Barros' research has identified at least 200 potential targets that would be within range of ATACMs, ranging from military regiments to fuel depots, weapons storage depots and even the headquarters of Russia's Southern Military District in Rostov (all of which would be much more difficult to move than aircraft).

The list is also conservative, Barros acknowledges, and did not take into account new targets installed after the full-scale invasion began in February 2022. And some of the newer targets could, Savill said, include Iran's FATH-360 ballistic missiles, which the US says have already been supplied and have a range of just 75 kilometers (47 miles), far less than Western missiles.

Experts also agree that the missiles could provide valuable support to Ukrainian ground operations and drones. Savill believes that ATACMS could cause serious damage to Russian radars and air defense systems, adding that “if you blow a hole through it, long-range Ukrainian drones actually have better options to penetrate deeper into Russia.” Attacking Russian air defense systems in border areas could also improve Ukraine’s chances of retaking its own territory, Barros said.

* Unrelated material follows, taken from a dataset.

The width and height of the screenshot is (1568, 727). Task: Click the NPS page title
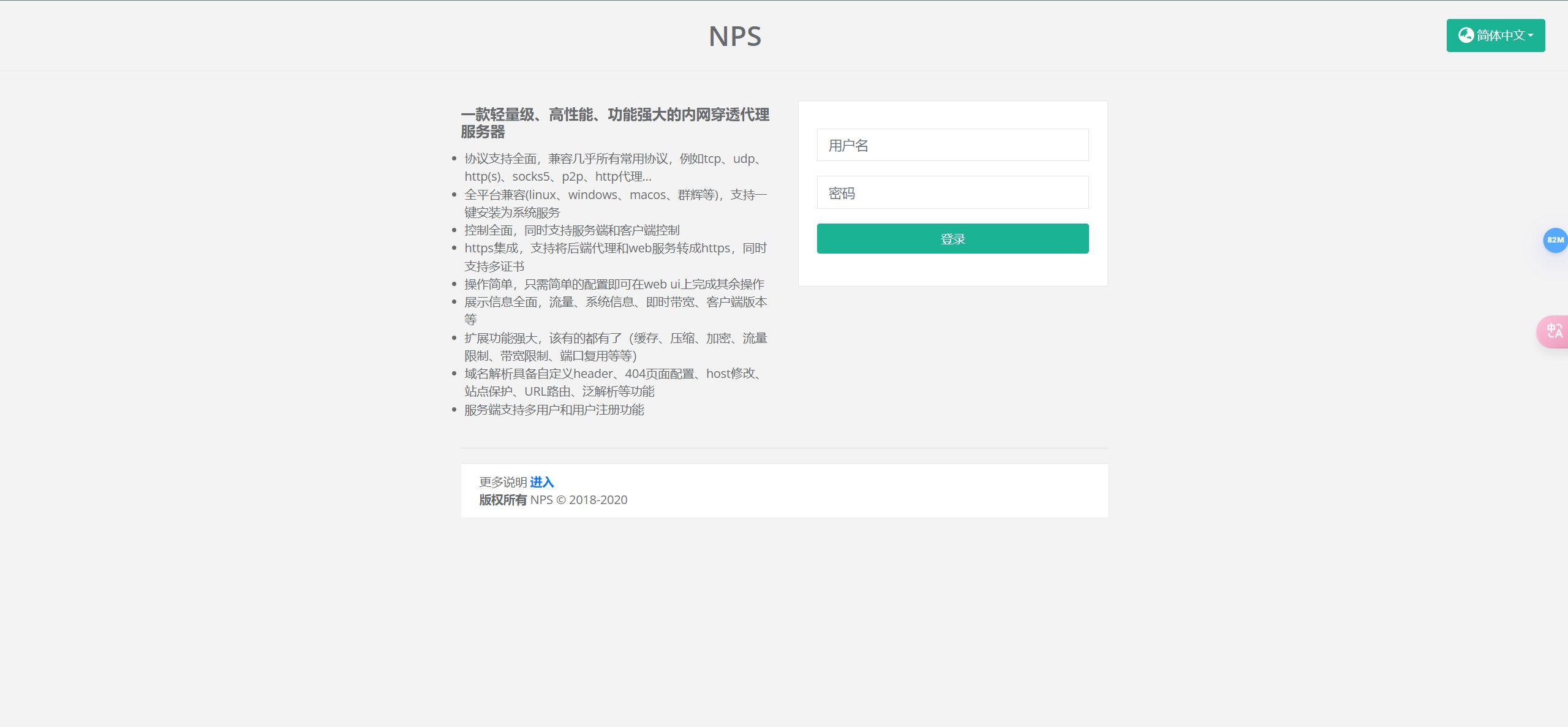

“You are actually opening up interesting areas where parts of occupied Ukraine are no longer under the umbrella of Russian air defense,” he said.

There is also the theoretical possibility, Savill said, of extending the missiles' range by launching them from Ukrainian positions inside Kursk, although that could put Ukrainian bombers and missile launchers in the crosshairs of Russian air defenses.

Ultimately, Ukraine continues to argue that the ability to use Western-supplied long-range missiles inside Russia is part of the complex puzzle of ending this war on kyiv's terms – and a way to show Russia that it cannot survive Ukraine's allies.

Zelensky is traveling to the United States on the one hand encouraged by the Kursk offensive, which provides further proof of Ukrainian ingenuity and, in his view, of the fragility of Russian “red lines,” but on the other hand motivated by the prospect of a third winter with critical electricity shortages and still insufficient supplies of equipment and manpower.

“We need to have this long-range capability not only on occupied Ukrainian territory, but also on Russian territory,” he told a large gathering of Ukraine’s allies at the U.S. air base at Ramstein in Germany earlier this month, “so that Russia will be motivated to seek peace.”